El tractor es el vehículo agrícola por excelencia; está pensado para arrastrar otras máquinas necesarias en las faenas del campo. Su origen se remonta a comienzos del siglo XIX, aunque entonces funcionaban a vapor y tenían ruedas de metal, muy diferentes a los que nos encontramos ahora en las protestas a favor del campo y de la actividad agropecuaria en general y que han abierto los telediarios hasta ser desplazados por los pormenores del, cada vez más extendido, Covid 19.

Todo lo que se refiere a la agricultura es muy antiguo, y es que dicha actividad comenzó nada menos, que en el periodo Neolítico. Sin irme tan lejos recordaré que hubo un tiempo -el de mi infancia- en que no había televisión ni elementos informáticos (únicamente el teléfono con cable y operadora), pero si conflictos con los agricultores. La vida de ocio doméstico se desarrollaba entonces sobre el suelo, con o sin alfombra, de la casa, con un juguete; o sentados en el sofá con un libro o una revista; o alrededor de una mesa de camilla (en invierno con brasero), y la radio. En mi casa -bien antes o después de cenar- nos sentábamos a la mesa camilla los niños y las mujeres; éramos mis hermanos, mi madre y la tata Teresa Cortés y a veces la tata Lucía Romance, acompañada de su marido, Jesús, guardagujas; o también, a veces, Josefina Ralfas, la mujer de ‘Joaquiné’ Buisan, que vivían en el piso de arriba.

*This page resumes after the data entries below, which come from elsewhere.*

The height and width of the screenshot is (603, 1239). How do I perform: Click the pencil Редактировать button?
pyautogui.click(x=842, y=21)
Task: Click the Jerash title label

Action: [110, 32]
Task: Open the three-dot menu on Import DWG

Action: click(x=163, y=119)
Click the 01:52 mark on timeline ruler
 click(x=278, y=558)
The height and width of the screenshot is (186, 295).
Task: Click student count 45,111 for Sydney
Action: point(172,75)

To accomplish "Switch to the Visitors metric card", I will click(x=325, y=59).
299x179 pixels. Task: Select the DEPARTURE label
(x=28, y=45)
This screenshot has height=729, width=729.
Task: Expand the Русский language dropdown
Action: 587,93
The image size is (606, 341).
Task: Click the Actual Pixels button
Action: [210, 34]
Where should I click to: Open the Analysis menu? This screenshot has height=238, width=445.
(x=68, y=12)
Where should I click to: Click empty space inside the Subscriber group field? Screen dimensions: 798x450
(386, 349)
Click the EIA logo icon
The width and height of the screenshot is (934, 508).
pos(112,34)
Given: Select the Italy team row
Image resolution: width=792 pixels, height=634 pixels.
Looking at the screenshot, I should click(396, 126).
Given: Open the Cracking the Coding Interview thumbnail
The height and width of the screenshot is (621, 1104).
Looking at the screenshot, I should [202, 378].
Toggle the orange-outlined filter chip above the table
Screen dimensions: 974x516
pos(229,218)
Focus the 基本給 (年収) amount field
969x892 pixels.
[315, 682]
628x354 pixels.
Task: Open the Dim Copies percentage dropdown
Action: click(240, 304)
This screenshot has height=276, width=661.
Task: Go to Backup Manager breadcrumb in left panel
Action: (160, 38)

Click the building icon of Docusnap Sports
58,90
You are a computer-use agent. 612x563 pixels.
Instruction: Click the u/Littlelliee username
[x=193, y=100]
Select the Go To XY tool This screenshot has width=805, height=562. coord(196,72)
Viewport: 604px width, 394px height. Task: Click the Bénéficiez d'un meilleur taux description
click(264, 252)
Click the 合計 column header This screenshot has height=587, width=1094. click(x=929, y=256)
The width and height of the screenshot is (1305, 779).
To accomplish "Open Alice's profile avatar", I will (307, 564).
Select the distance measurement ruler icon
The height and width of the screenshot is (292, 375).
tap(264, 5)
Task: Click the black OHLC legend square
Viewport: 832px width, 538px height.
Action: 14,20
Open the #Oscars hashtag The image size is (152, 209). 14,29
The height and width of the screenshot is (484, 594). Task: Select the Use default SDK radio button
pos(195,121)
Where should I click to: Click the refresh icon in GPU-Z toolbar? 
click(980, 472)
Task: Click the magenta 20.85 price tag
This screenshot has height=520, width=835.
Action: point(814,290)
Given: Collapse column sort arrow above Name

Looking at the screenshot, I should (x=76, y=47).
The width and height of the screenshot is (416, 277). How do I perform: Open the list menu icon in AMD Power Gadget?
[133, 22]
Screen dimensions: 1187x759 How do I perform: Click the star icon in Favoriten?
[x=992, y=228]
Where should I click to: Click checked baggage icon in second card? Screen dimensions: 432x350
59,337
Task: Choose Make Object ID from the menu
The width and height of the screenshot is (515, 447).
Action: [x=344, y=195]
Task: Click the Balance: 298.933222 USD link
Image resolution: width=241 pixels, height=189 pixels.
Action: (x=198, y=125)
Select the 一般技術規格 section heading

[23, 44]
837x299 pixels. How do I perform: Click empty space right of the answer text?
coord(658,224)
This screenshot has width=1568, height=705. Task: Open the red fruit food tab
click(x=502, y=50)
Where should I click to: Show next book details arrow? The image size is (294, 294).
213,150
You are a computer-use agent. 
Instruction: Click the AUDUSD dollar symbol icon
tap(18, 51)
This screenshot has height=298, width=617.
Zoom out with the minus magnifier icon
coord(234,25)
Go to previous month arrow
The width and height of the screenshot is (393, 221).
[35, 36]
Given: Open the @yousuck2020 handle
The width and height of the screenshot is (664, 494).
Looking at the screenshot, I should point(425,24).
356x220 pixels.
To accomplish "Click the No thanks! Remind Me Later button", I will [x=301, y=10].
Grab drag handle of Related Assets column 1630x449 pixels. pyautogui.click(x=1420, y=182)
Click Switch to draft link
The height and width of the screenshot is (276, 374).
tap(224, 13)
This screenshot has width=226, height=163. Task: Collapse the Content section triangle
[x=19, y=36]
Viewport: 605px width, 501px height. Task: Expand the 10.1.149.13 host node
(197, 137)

Mientras se cortaban las acelgas, quitaban los hilos de los bisaltos, triaban las lentejas o, en general, «se iba haciendo» la cena en la cocina (que durante muchos años fue de leña) todos los presentes jugábamos a pasatiempos de tablero y fichas, o bien al guiñote y otros juegos de cartas. Lo hacíamos hasta que subía mi padre de la oficina -a veces acompañado de Alberto Gascón o Luis Guallar-, después de cuadrar las cuentas de la gasolinera, poco antes de sonar en la radio «el parte» o boletín de noticias de Radio Nacional.

A aquellas horas de la noche nos visitaba de vez en cuando una «mujer de campo» (ella se definía así) que debía venir a casa a vender algún producto de los que cultivaba: tomates, calabacines, frutas (que alababa y ponderaba con pasión) o incluso huevos de su corral; eran años de autarquía. ¿Aprovechaba que, como pequeña empresaria agrícola que era, venía a comprar abonos en los almacenes de mi padre (unos productos envasados en sacos que olían muy mal), para ofrecernos los frutos de su campo y corral? Creo que aquella mujer se llamaba igual que la vecina de arriba, Josefina, pero no me pregunten mucho de ella pues soy incapaz de recordar más y lo que recuerdo es con gran imprecisión.

Pero sí hay una cosa que se me quedó grabada de aquella mujer enjuta, ya entrada en la cincuentena, con el rostro arrugado por el Sol, muy nerviosa y habladora: en sus visitas siempre acababa hablando del campo y de los agricultores. Un campo el de Caspe, decía, «con muchos problemas, necesitado de la concentración parcelaria y de cooperativas». Cuestiones y conflictos que ella resolvería rápidamente «si la dejaran». Decía, y repetía, que tenía que «ir a hablar con el Caudillo», en quien parecía tener mucha Fe, y con sus ministros, a los que les recordaría que «todo lo que comemos viene del campo». Nos daba, como argumento incontrovertible, que «les pondría un plato lleno de ‘perras’ y les diría, «coman, coman». Incluso un día nos lo escenificó: cogió un plato, lo llenó de monedas y, ante nuestro asombro, nos dijo, «venga, comed, comed de esto», y continuó: «sin agricultura no hay comida y sin comida nos morimos». «El dinero no se come, así de sencillo».

La brava y populista Josefina, «la campesina», nos parecía una Agustina de Aragón rediviva que defendía el campo español de quienes pagaban bajos precios por sus productos: «mientras a los agricultores nos dan una miseria por lo que cultivamos, lo venden muy caro en las tiendas y mercados, tanto que hay muchas personas que no pueden comprar ni frutas ni verduras».

Viendo estos días las manifestaciones de los agricultores demandando precios justos para sus productos no he podido por menos que acordarme de esta anónima caspolina y pensar en la antigüedad de los problemas de la agricultura: precios, competencia desleal, necesidad de concentraciones parcelarias, inversiones y cooperativas, etc. Y también de que sigue habiendo personas que se dedican con vocación y sacrificio a ella, con la misma pasión y duro trabajo con que lo hacía aquella Josefina de mi infancia. Campesinos que sostienen uno de los sectores primarios de nuestra economía: la agricultura. Porque tenía razón aquella alocada mujer: «no comemos monedas, sino productos del campo, del monte y de la dehesa».